YOU CAN RUN
By Karen Cleveland
Random House / Ballantine
Pub date: 31-Aug-2021
AMBER LOVE 14-JULY-2021 This review is a courtesy provided by NetGalley. To support this site and my other work, please consider being a monthly donor at Patreon.com/amberunmasked; you can also buy my books through Amazon (or ask your local retailer to order you copies). I’ve also curated lists of books and other things I like on Amazon so you can shop through my lists of recommended products.
A CIA analyst makes a split-second decision that endangers her country but saves her son—and now she must team up with an investigative journalist she’s not sure she can trust in this electrifying thriller from the New York Times bestselling author of Need to Know.
We have your son.
It’s the call that’s every parent’s nightmare. And for CIA analyst Jill Bailey, it’s the call that changes everything.
It’s Jill’s job to vet new CIA sources. Like Falcon, who’s been on the recruitment fast track. But before she can get to work, Jill gets the call. Her son has been taken. And to get him back, Jill does something she thought she’d never do.
Alex Charles, a hard-hitting journalist, begins to investigate an anonymous tip: an explosive claim about the CIA’s hottest new source. This is the story that Alex has been waiting for. The tip—and a fierce determination to find the truth—leads Alex to Jill, who would rather remain hidden.
As the two begin to work together, they uncover a vast conspiracy that will force them to confront their loyalties to family and country. An edge-of-your-seat thriller, You Can Run will have you asking: What would you do to save the ones you love?
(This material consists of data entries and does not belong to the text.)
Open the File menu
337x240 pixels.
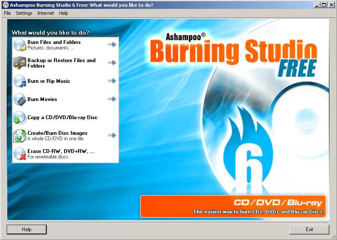pos(7,13)
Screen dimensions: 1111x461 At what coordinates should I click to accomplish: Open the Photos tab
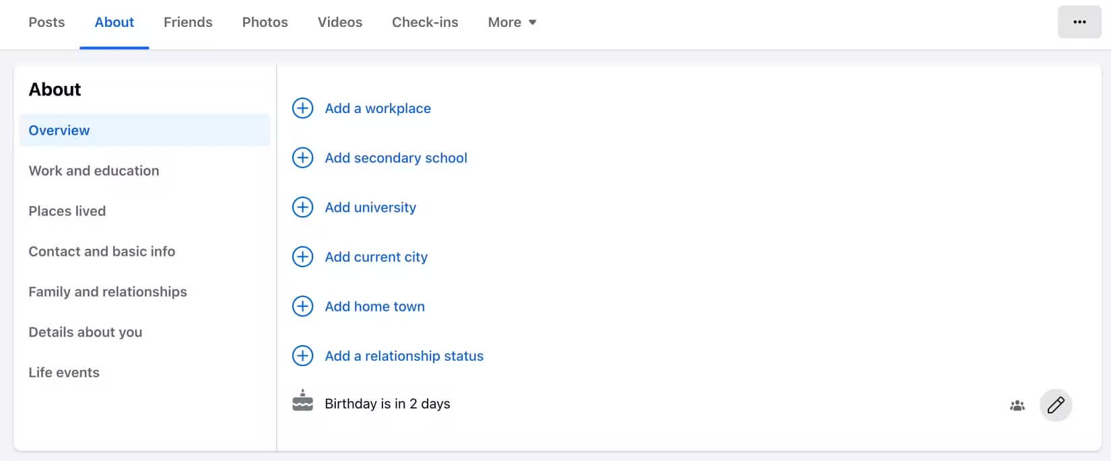[265, 22]
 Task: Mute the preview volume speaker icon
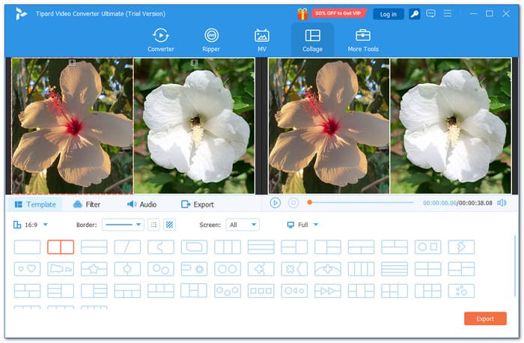point(502,203)
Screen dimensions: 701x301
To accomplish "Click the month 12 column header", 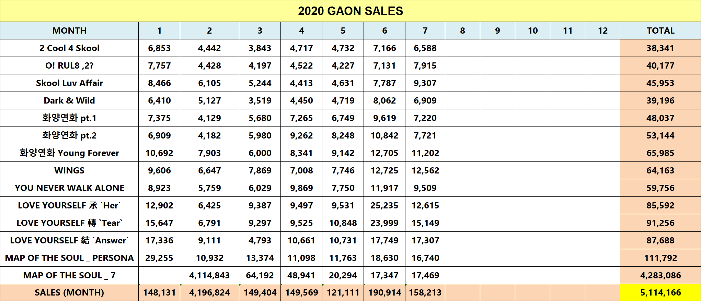I will [602, 31].
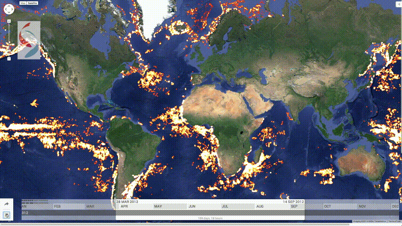The image size is (402, 226).
Task: Select JUL on the timeline
Action: pyautogui.click(x=225, y=206)
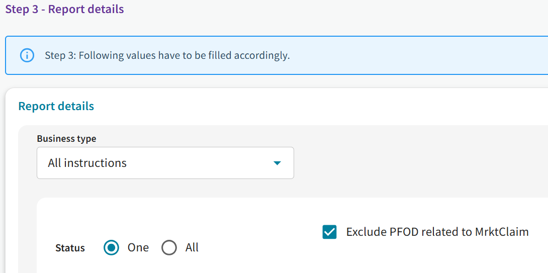
Task: Click the 'One' radio label text
Action: point(138,247)
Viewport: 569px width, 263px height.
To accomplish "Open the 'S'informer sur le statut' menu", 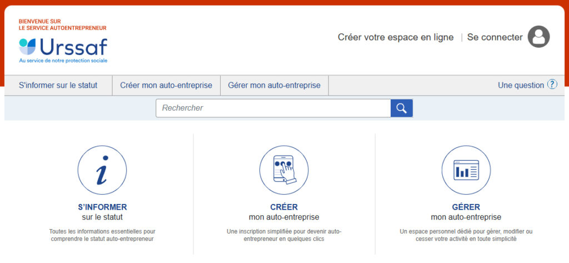I will pyautogui.click(x=58, y=85).
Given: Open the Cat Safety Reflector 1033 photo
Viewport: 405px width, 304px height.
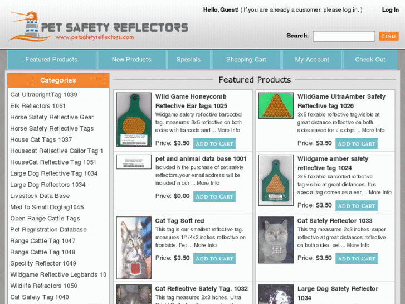Looking at the screenshot, I should pos(276,240).
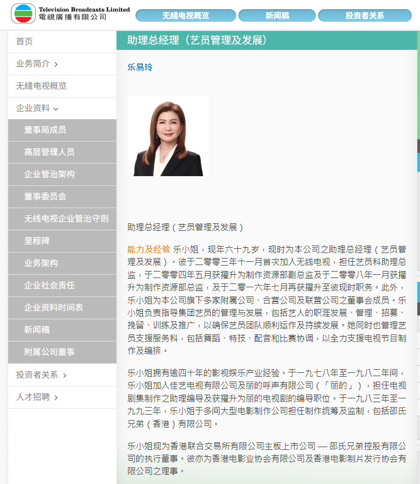The height and width of the screenshot is (484, 420).
Task: Expand the 业务简介 chevron arrow
Action: 56,64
I have little to nitpick about Karen Cleveland’s YOU CAN RUN because it was a story about trust delivered in two different points of view. Jill Bailey Smith leads the charge to get back her kidnapped son while she’s a covert communications (COVCOM) analyst. To get him back, she has to do exactly as the kidnappers say which means pushing through an intel asset without proper vetting and betraying her husband. As Jill conquers one hurdle, she packs up the family and tries to start fresh, even adding a daughter to their family. Meanwhile, journalist Alex Charles is itching to make a name for herself as a black woman in investigative reporting. Their worlds collide when Alex’s anonymous source has information about the asset Jill approved.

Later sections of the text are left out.